Major Issues Requiring Revision

1. Statistical Analysis Inconsistencies (Lines 438-444): The statistical methods are inadequately described. The authors state they used Dunnett's test and one-way ANOVA, but do not clearly specify which test was used for which data set. Additionally, for multiple comparisons after ANOVA, the post-hoc test should be explicitly mentioned. The chi-square test for immunohistochemical scoring requires more justification as this may not be appropriate for small sample sizes (n=6 per group).
2. Contradictory Results Interpretation (Lines 235-239): Authors state "no significant differences were observed in the 8-way maze test" but later claim "RS administration may improve memory and cognitive function in tasks." This contradictory interpretation weakens the conclusions. Without statistical significance, such claims should be tempered or more clearly presented as preliminary observations.
3. Methodological Limitations in Animal Model (Lines 349-361): The manuscript fails to adequately justify why this specific model (nicotinamide + streptozotocin followed by high-fat diet + maltodextrin) was selected over established models of diabetic cognitive impairment.
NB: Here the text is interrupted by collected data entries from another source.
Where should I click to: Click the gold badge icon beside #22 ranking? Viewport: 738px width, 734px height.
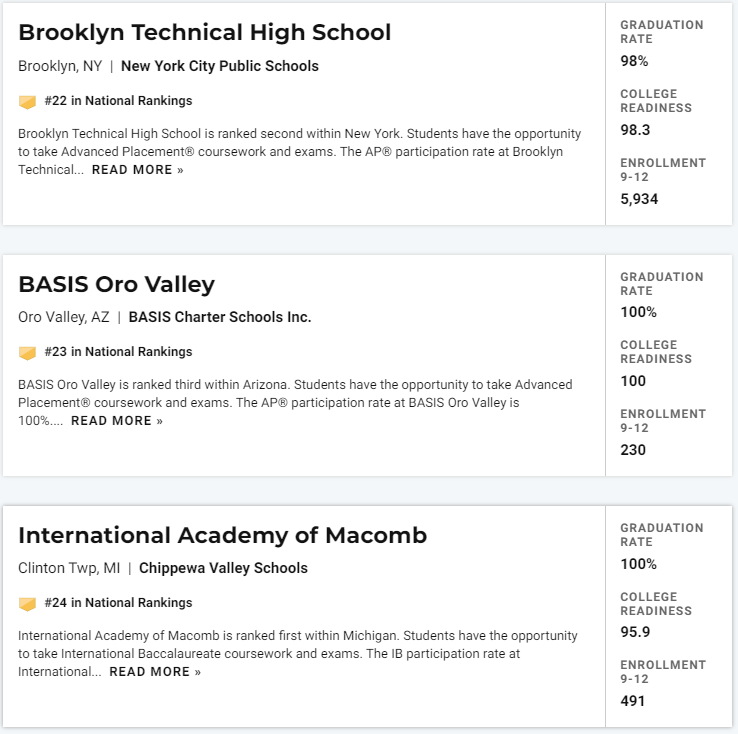click(27, 102)
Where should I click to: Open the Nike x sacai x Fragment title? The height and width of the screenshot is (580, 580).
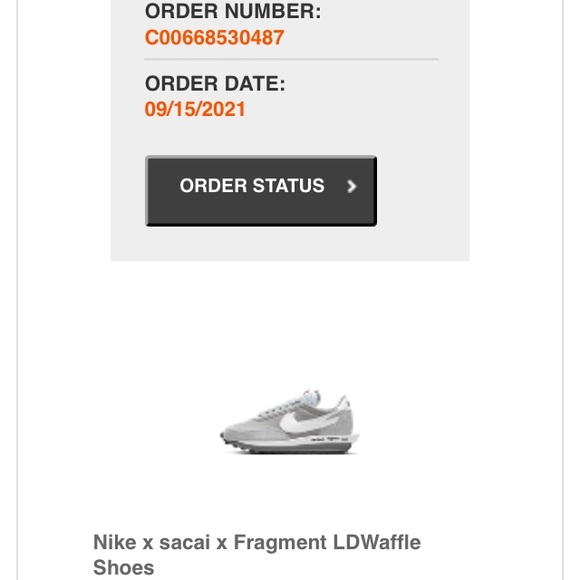pyautogui.click(x=257, y=554)
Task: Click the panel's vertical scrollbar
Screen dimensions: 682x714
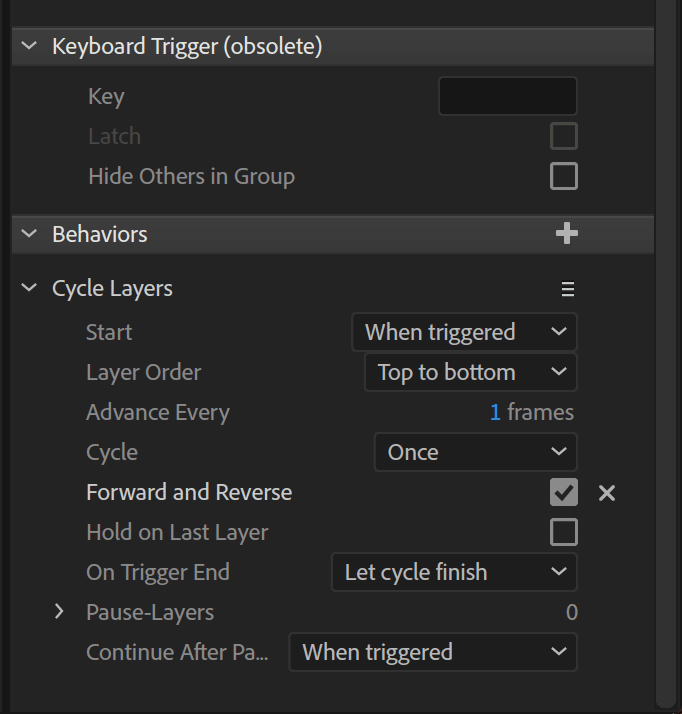Action: 666,355
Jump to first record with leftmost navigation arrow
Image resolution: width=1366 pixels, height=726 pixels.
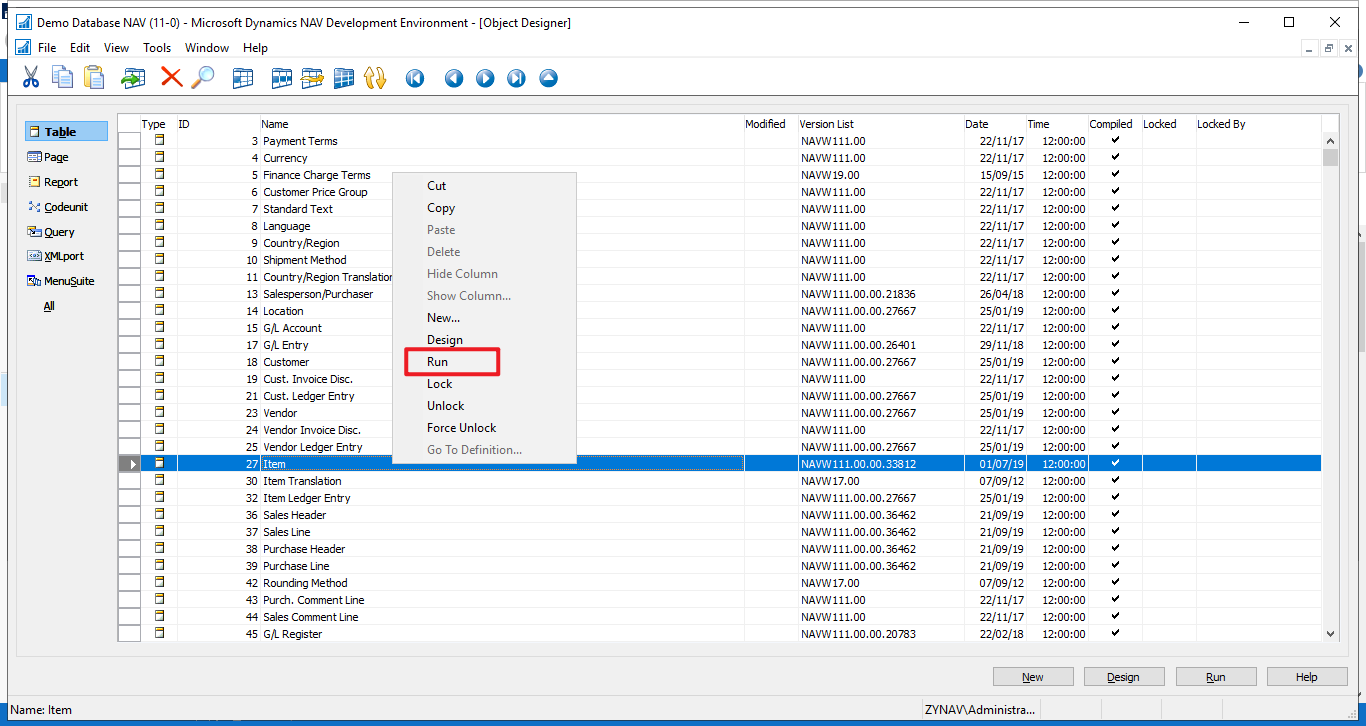(x=414, y=78)
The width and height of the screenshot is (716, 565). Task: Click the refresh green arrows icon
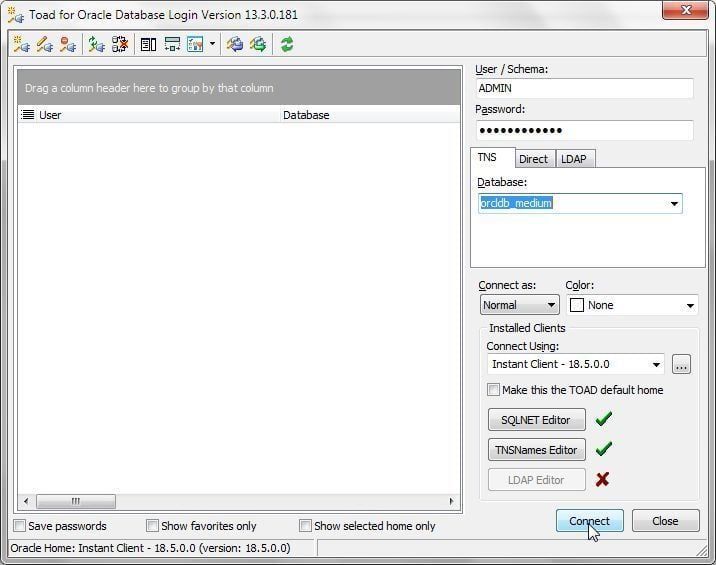tap(287, 44)
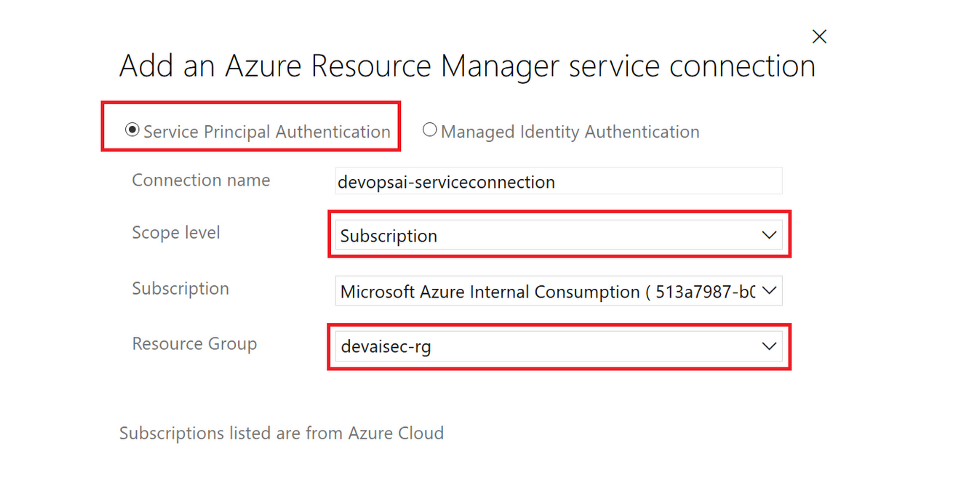
Task: Select Service Principal Authentication radio button
Action: [131, 130]
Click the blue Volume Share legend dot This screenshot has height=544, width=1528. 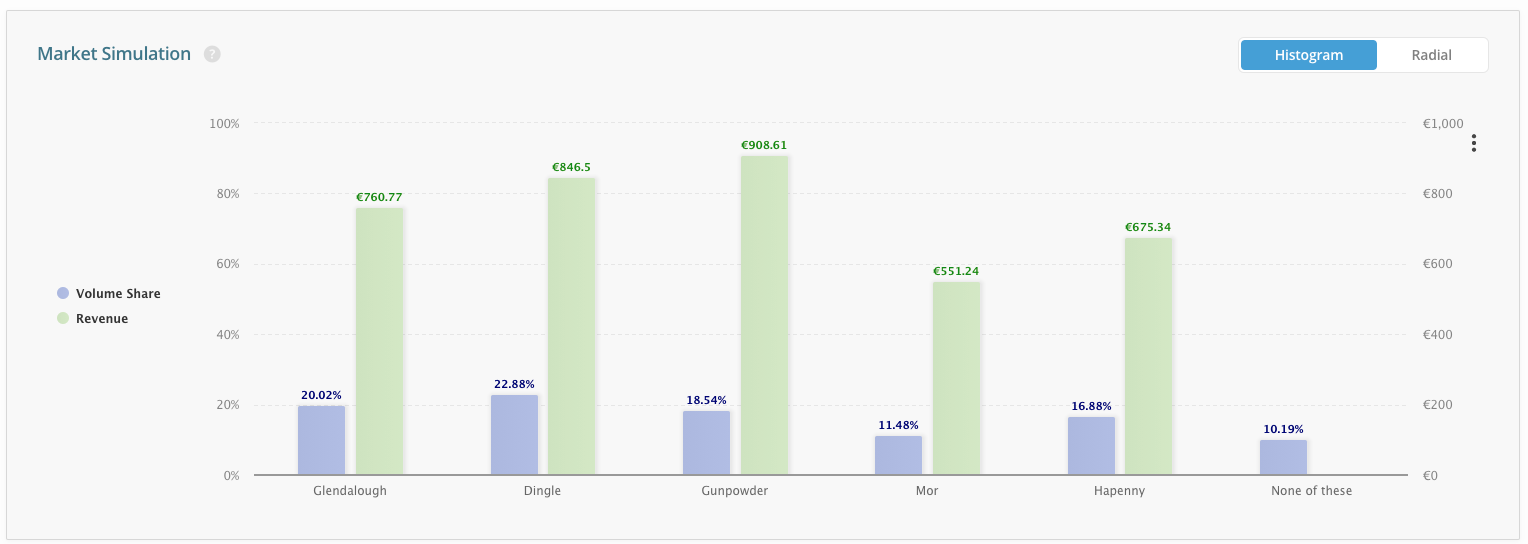[63, 294]
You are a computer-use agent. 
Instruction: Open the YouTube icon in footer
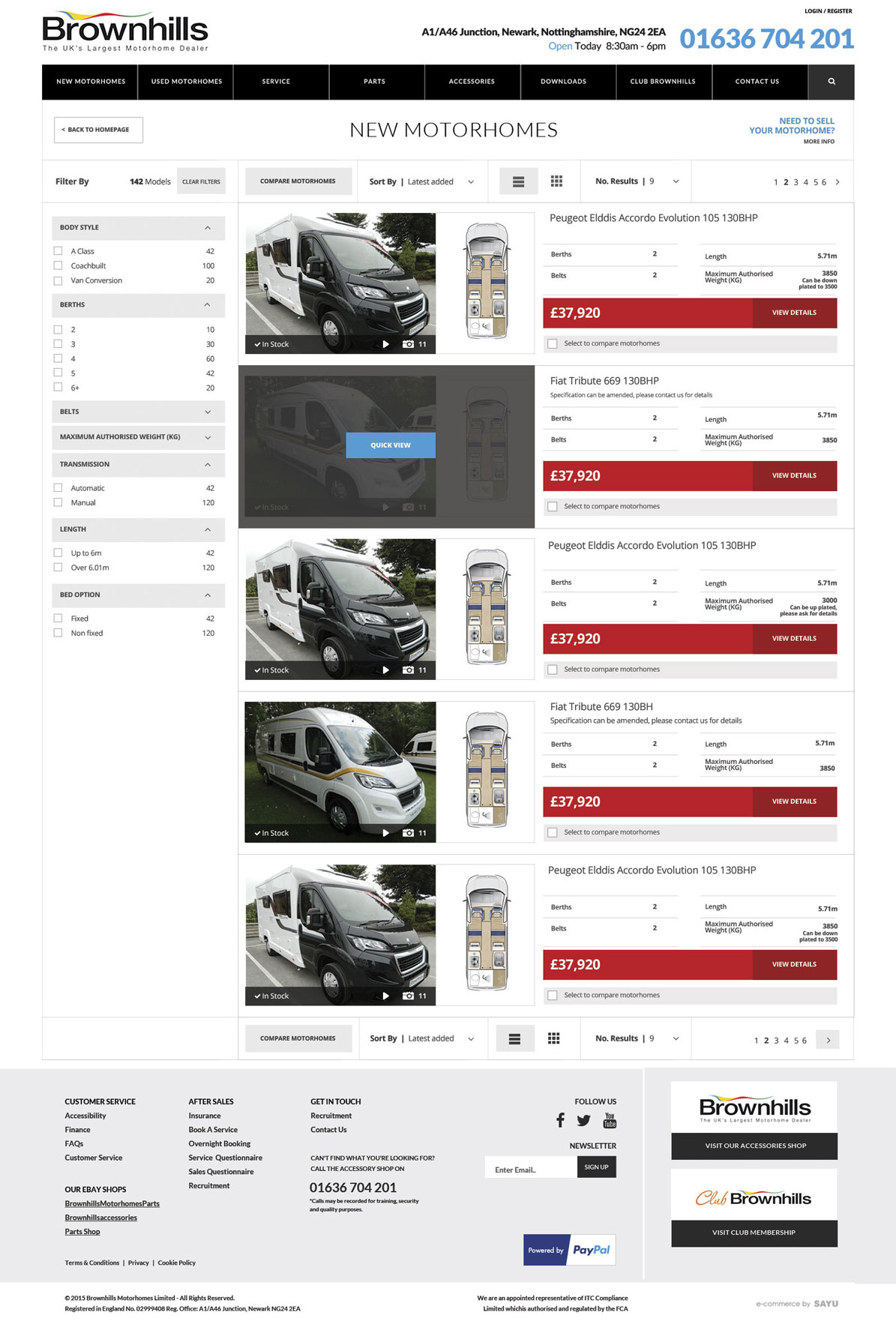click(x=610, y=1120)
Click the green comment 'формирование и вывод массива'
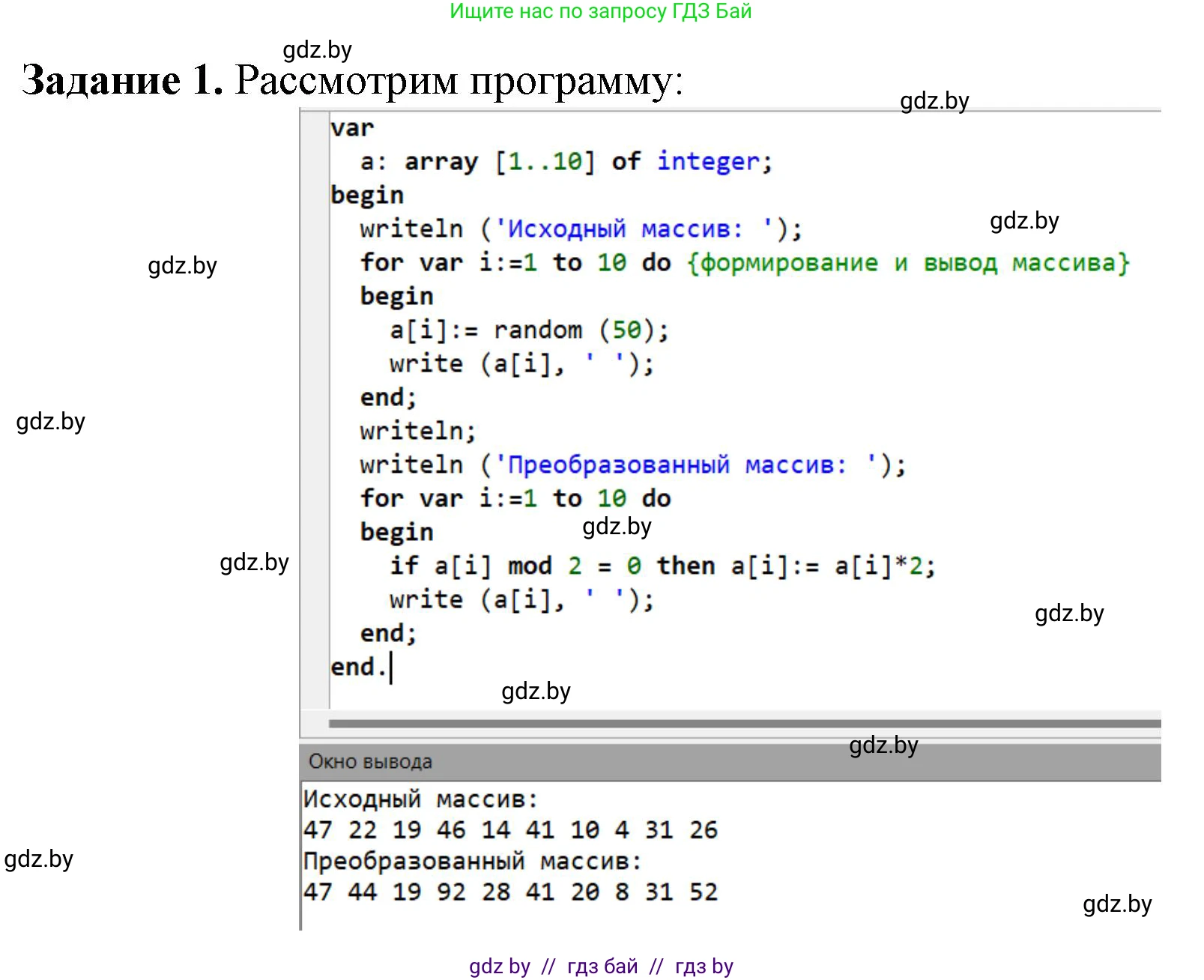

The authors cite their previous work (references 10-12) but these are published in a non-indexed journal that is "currently unavailable to anyone other than members of the Japanese Society of Psychiatric Pharmacology" (lines 477-481), making validation impossible for most readers.
4. Inadequate Discussion of Mechanism (Lines 525-300): While the authors propose that RS affects brain inflammation via effects on the vascular endothelium, the mechanism of how RS (a large molecular weight polysaccharide, 50-100 kDa) could affect the brain is insufficiently explained. Line 297 states "it is difficult to transport directly into the brain" but the subsequent explanation about absorption "via intestinal M cells" does not adequately address how RS or its metabolites might cross the blood-brain barrier.
5. Overinterpretation of Histopathological Findings (Lines 169-180 and 187-197): The scoring system used for TNF-α and Iba1 immunostaining (0 to +3) appears subjective, and the authors do not mention blinding in their assessment, raising concerns about potential bias. Additionally, the images in Figure 6 and 7 show selected areas, but the quantification method of "10 measured points" (line 437) is not clearly explained in terms of how these points were selected across different brain regions.

These significant issues undermine the reliability and novelty of the findings. While the topic is promising, substantial revisions addressing these methodological and interpretational concerns would be necessary before the manuscript could be considered acceptable for publication.